*Work item*
Return the lines below that contain the word "filter".

*Records shown*
──────

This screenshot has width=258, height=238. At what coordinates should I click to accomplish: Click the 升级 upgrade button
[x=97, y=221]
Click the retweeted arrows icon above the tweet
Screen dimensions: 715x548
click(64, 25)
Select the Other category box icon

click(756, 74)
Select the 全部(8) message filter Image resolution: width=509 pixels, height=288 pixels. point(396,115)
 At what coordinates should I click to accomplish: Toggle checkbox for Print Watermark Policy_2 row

──────

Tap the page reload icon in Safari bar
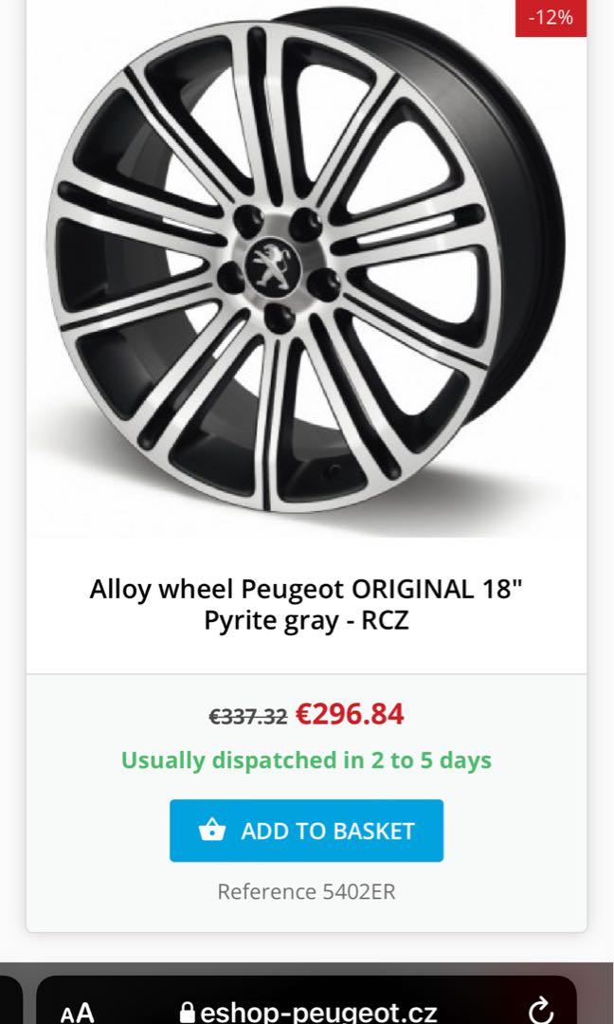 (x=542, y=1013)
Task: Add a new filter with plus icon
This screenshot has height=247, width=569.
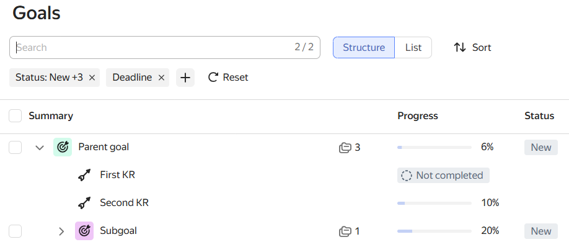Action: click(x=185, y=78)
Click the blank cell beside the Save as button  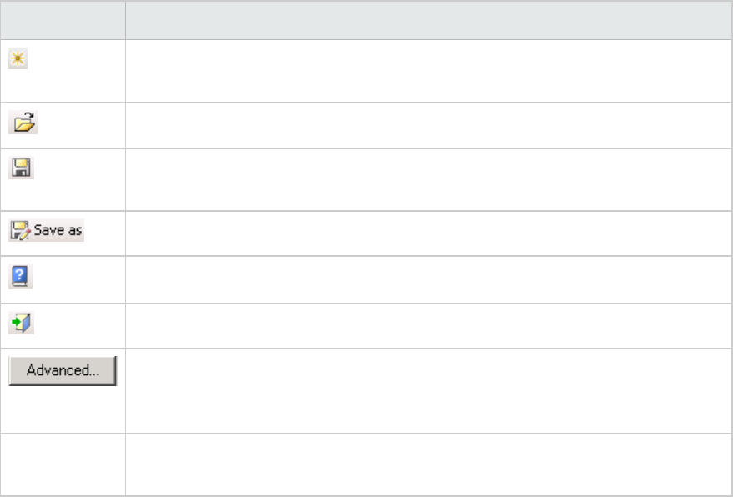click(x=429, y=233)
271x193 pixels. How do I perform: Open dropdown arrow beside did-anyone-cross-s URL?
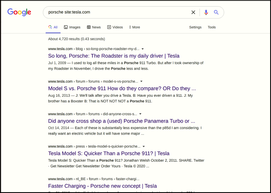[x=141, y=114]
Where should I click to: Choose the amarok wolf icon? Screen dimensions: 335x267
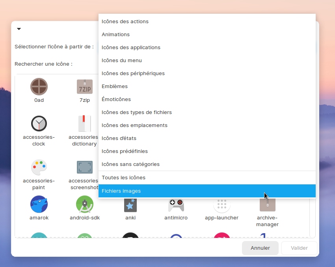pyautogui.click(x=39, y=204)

──────

*Exercise solution*
Select the 全部(8) message filter Image resolution: width=509 pixels, height=288 pixels. point(396,115)
Task: Add a new filter with plus icon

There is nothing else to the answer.